Bağdat’a gidebilecek bir devlet adamına sahip olmak en az bunlar kadar önemlidir.

Milli takımın başarısının tüm dünyada, ama özellikle de İslam dünyasında gördüğü destek ve heyecan; kabul edelim ki son yıllarda izlenen dış politikayla yakından ilgilidir.

Türkiye Cumhuriyeti Başbakanı’nın, tüm zorluklara ve bölgedeki çatışmalara rağmen Bağdat’a gidebilmesi üzerinde iyi düşünmek, bu noktaya nasıl gelindiğini doğru okumak gerekiyor.

Kendi bölgesindeki gelişmelere neredeyse tümüyle ilgisiz kalan, içine kapanan Türkiye’den, Bağdat’a elini uzatan bir Türkiye’ye ulaşmak önemli bir gelişmedir. Erdoğan’ın ziyaretini bir de bu gözle izleyelim.

Bu arada şimdiden not edin. Bakın bu ziyaret Irak’ta ne büyük heyecan uyandıracak.

Yeni oluşumlar ve DTP


Kapatma davası, siyaset kulislerindeki ‘yeni oluşum’ tartışmalarını da hızlandırdı.

Pek çoğu daha şimdiden başarısızlığa mahkum çabalar olsa da, ‘yeni’yle neyin kastedildiğine bakmak her zaman önemli.

Bu arada konuşmayı ihmal ettiğimiz bir gelişme var: DTP’ye yönelik kapatma davası.

Daha TBMM’ye geldikleri günden itibaren kendi içinde çatışma yaşayan DTP’nin davayla birlikte daha yoğun bir tartışma süreci yaşadığını biliyoruz. Dava sonuçlanmadan DTP cephesinde sürpriz gelişmeler olabileceği ise uzun zamandır konuşuluyor.
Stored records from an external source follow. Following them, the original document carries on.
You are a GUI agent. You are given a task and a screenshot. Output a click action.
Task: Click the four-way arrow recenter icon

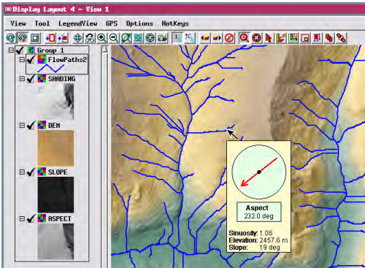pyautogui.click(x=78, y=38)
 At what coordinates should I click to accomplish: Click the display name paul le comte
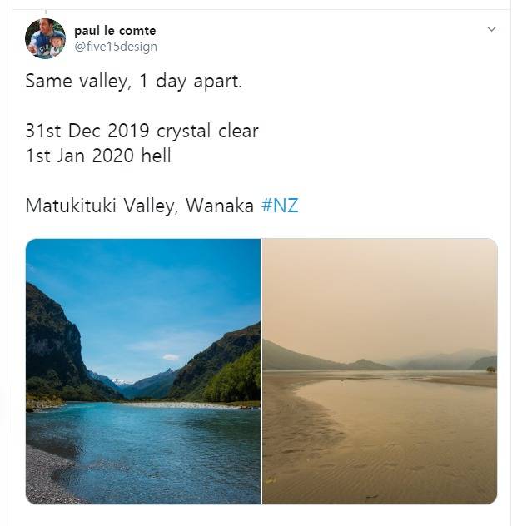[x=115, y=31]
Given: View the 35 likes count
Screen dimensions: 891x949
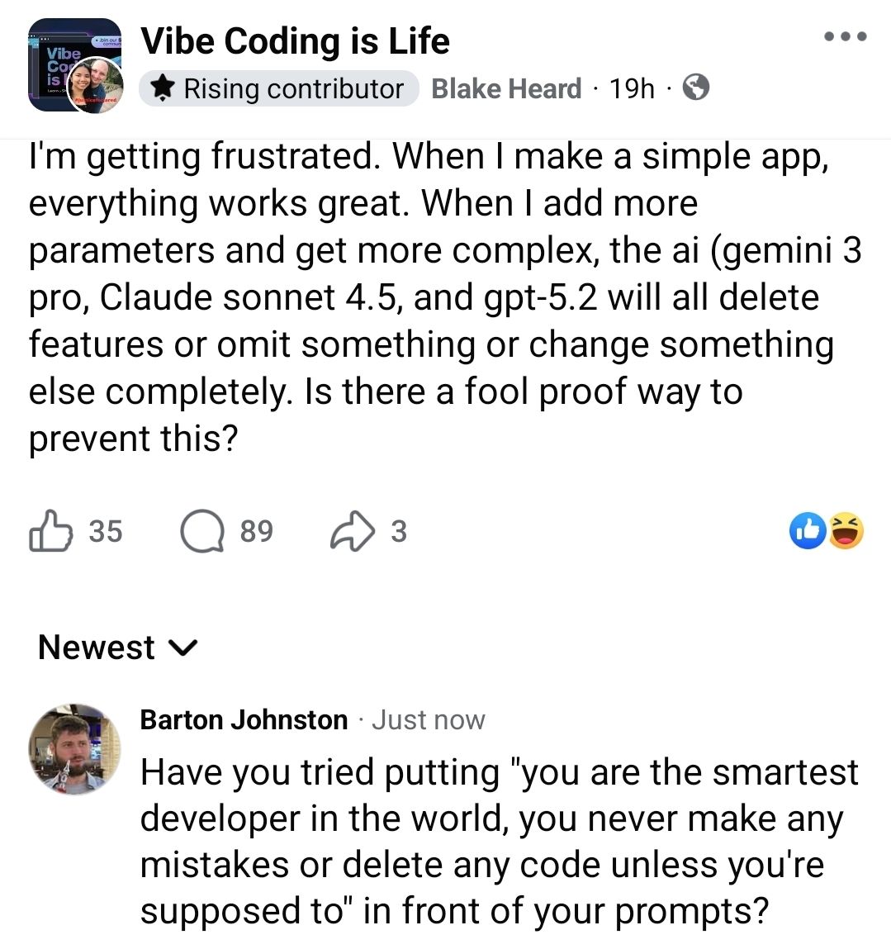Looking at the screenshot, I should coord(106,530).
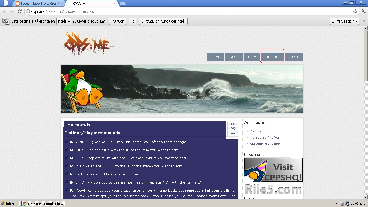Click No to decline page translation
The height and width of the screenshot is (207, 368).
click(x=132, y=21)
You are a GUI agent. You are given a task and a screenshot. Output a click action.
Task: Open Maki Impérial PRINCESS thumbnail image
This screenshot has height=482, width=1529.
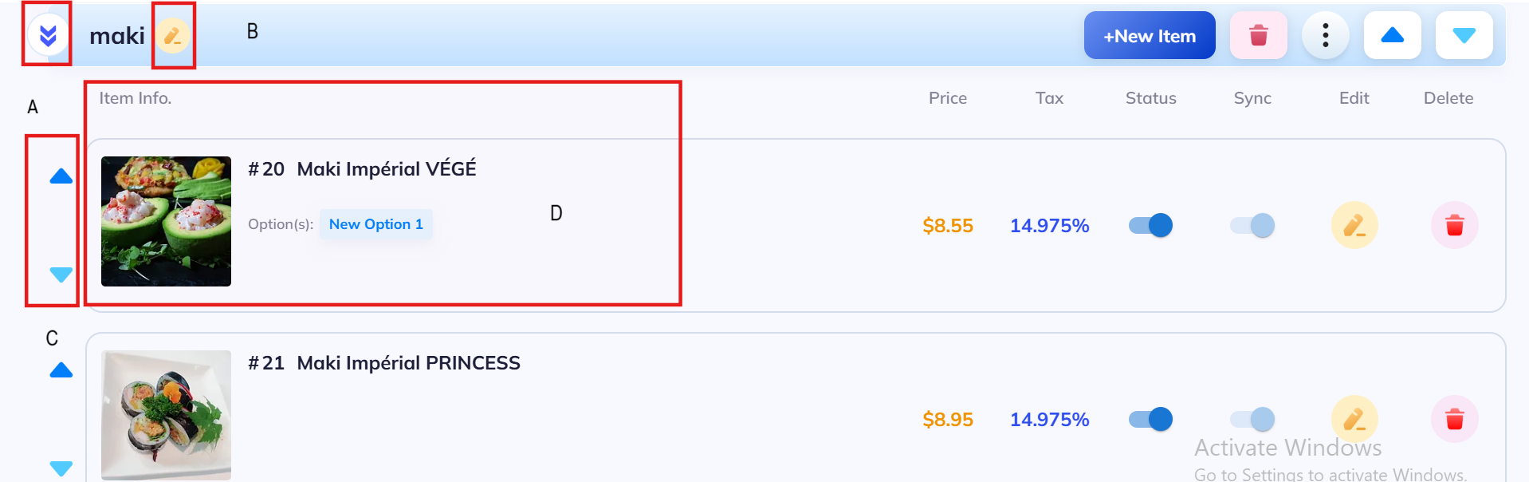point(166,415)
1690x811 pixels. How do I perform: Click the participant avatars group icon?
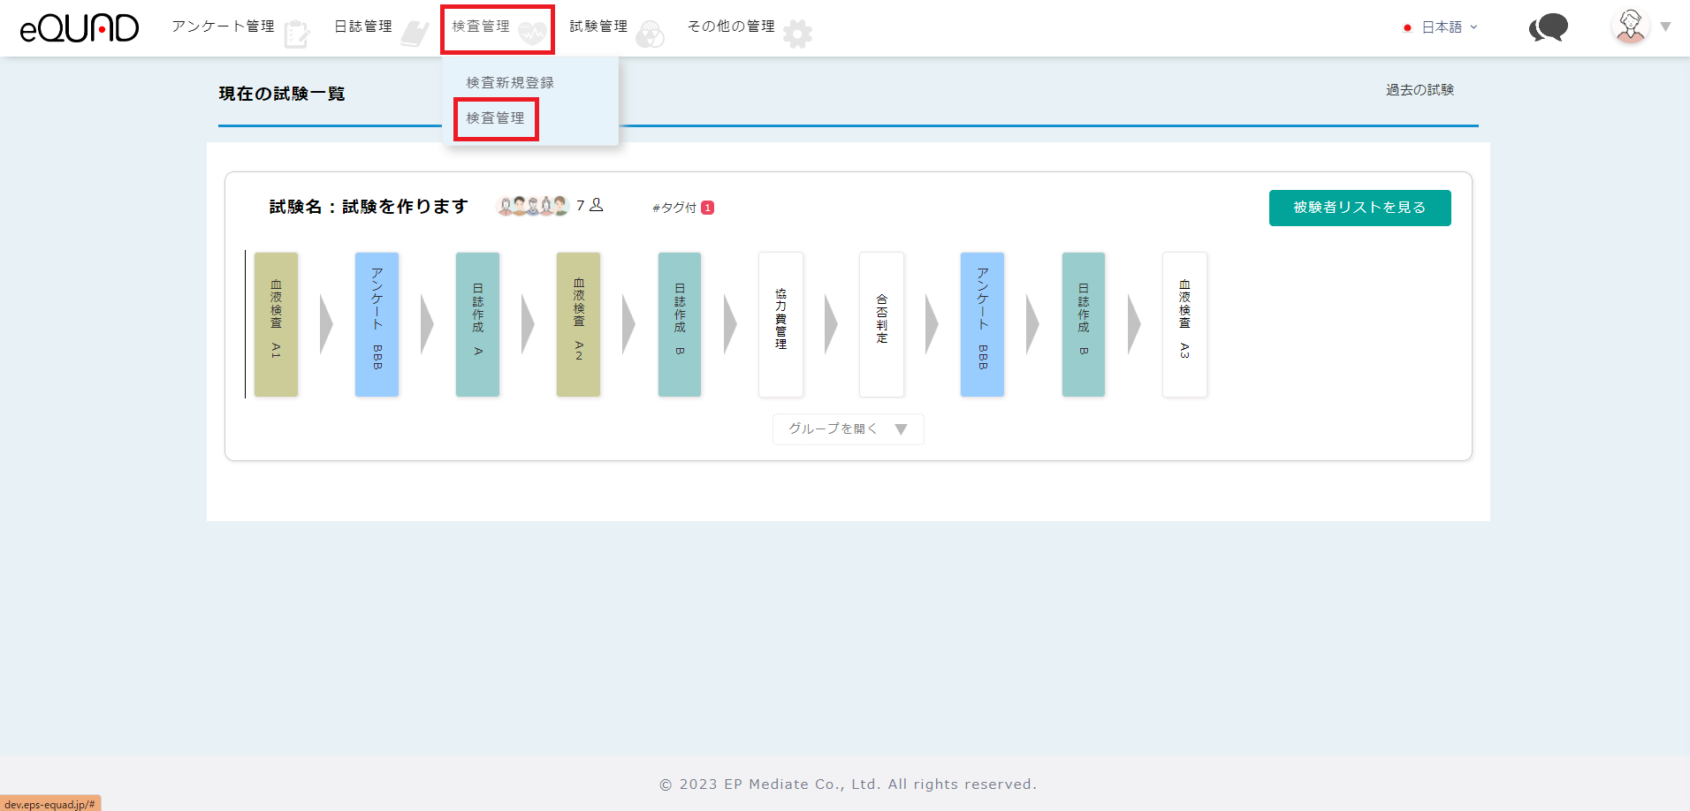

DTP’den ayrılacak bir grup milletvekilinin yeni bir oluşumun içinde yer alacağı, ancak bunun için özellikle AK Parti’ye yönelik kapatma davasının sonucunun beklendiği de bir başka kulis bilgisi.

Peki AK Parti içindeki güneydoğulu milletvekillerinden böyle bir oluşuma sıcak bakanlar var mı?

Şu dakikada böyle bir ilgiden söz etmek neredeyse imkansız.